Kembali pada era society 5.0, hubungannya dengan sistem pelayanan publik ini menawarkan pekerjaan dengan instan namun tidak mengabaikan nilai efektifitas dan efisiennya, hingga mampu meningkatkan kualitas pelayanan publik dengan dengan baik sesuai dengan UU NO 25 TAHUN 2009. Pada kondisi kekinian, manusia seakan berada dalam dua kehidupan yaitu dunia yang nyata serta dunia virtual yang mampu mengkolaborasikan keduanya untuk kebutuhan manusia. Proses ini kemudian mempengaruhi seluruh lini termasuk dunia birokrasi dan sistem pelayanan publiknya.

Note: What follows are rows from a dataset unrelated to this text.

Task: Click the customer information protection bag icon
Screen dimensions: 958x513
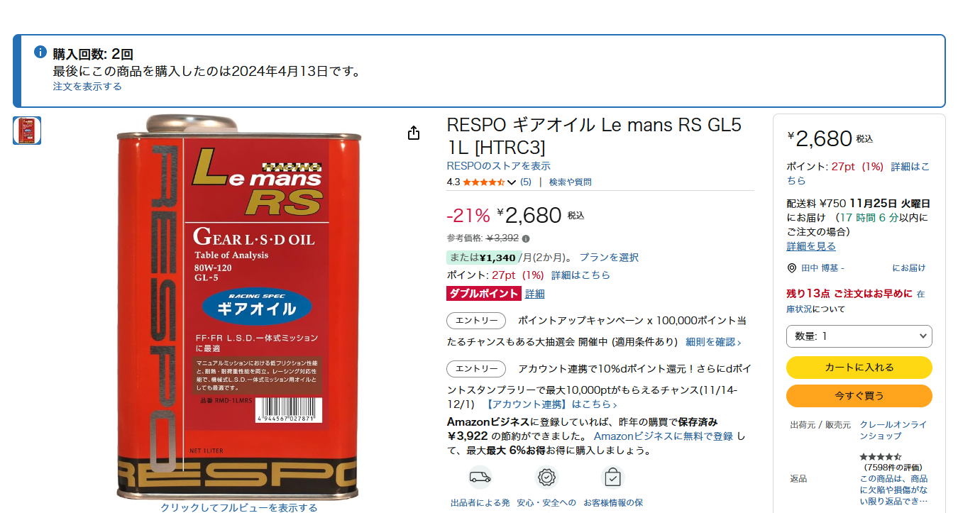Action: 612,477
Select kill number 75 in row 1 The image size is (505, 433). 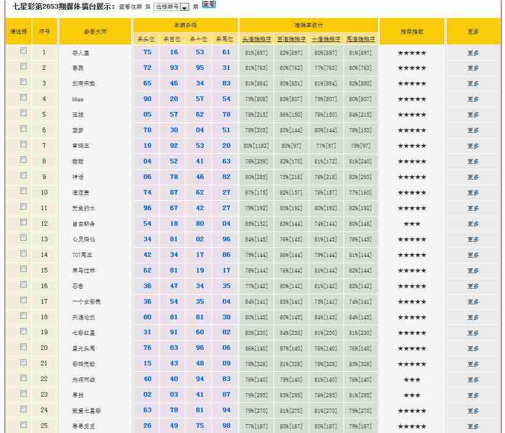click(147, 53)
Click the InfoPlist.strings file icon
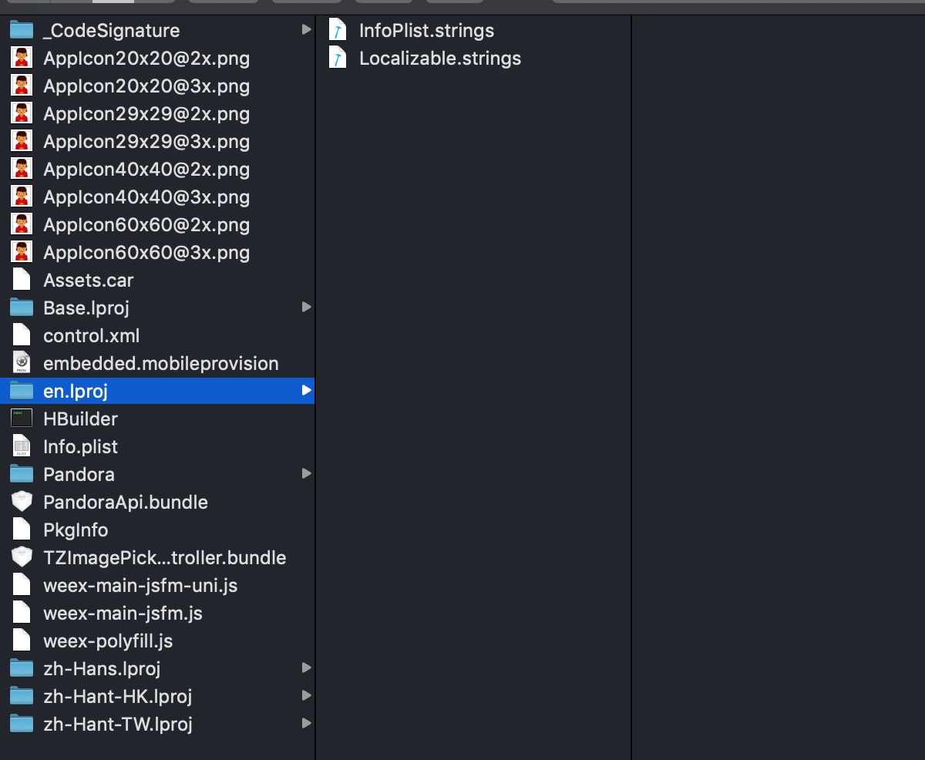Image resolution: width=925 pixels, height=760 pixels. pos(338,30)
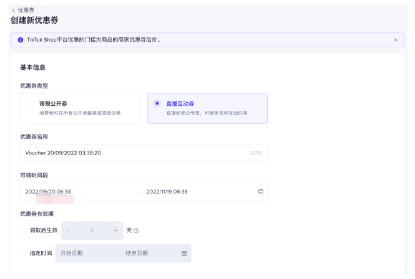Click the 开始日期 start date field
This screenshot has height=279, width=415.
click(84, 253)
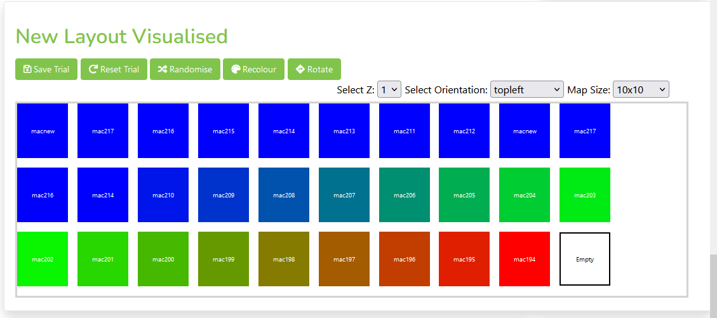
Task: Select the Empty white tile
Action: tap(584, 259)
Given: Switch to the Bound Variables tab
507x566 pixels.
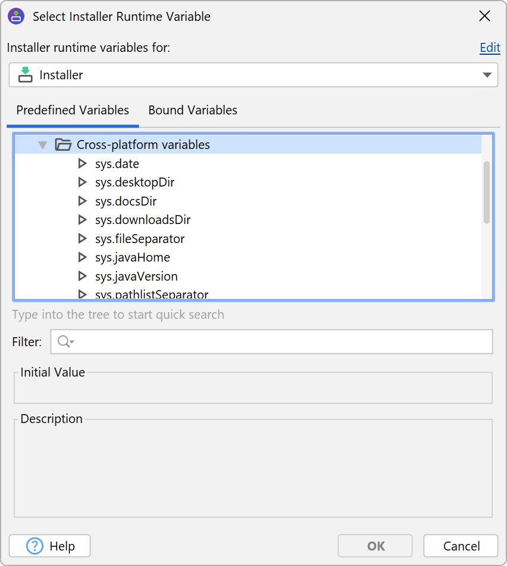Looking at the screenshot, I should (x=193, y=110).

Pelayanan yang secara langsung (face to face), sekarang tidak lagi efektif (bagi daerah yang sudah terpenuhi kebutuhan teknologinya) serta banyak memiliki dampak negatif misalnya praktik nepotisme, gratifikasi, pungli dan lain sebagainya sehingga berujung pada terjadinya maladministrasi. Buku Manajemen Pelayanan Publik yang ditulis Lailul Mursyah & ilmi usrotin chiriyah  (2020) menjabarkan setidaknya enam asas pelayanan publik meliputi transparansi, akuntabilitas, kondisional, partisipatif, kesamaan hak dan keseimbangan hak yang jika dilakukan secara benar, maka tidak ada pelanggaran-pelanggaran seperti yang disebutkan di atas. Namun dalam realitas implementasinya, kadang sangat bertolak belakang dengan aturan yang ditetapkan, sehingga butuh perencanaan strategis yang lebih efektif untuk meminimalisir permasalahan tersebut. Salah satunya pemanfaatannya teknologi informasi yang tepat sasaran dengan tetap mempertimbangkan aspek humanistik, sehingga menjadi familiar dilingkungan masyarakat. Contoh pemanfaatan teknologi yang tepat sasaran ialah penerapan e-Parking di kota Ternate yang akhir-akhir ini disosialisasikan, sehingga menjadi salah satu strategi jitu untuk menghindari “Pungutan Liar” serta pelanggaran lainnya untuk menjamin pelayanan terhadap masyarakat yang prima. Walaupun hal demikian  sudah lama diberlakukan pada kota-kota besar di Indonesia. Untuk tercapainya pelayanan publik yang maksimal dan tepat sasaran sebagai bentuk Reformasi Birokrasi, maka peningkatan Sumber Daya Manusia (SDM) berbasis pelatihan  menjadi indikator penting serta memiliki peran strategis untuk mencapai kepuasan dan kesejahteraan masyarakat.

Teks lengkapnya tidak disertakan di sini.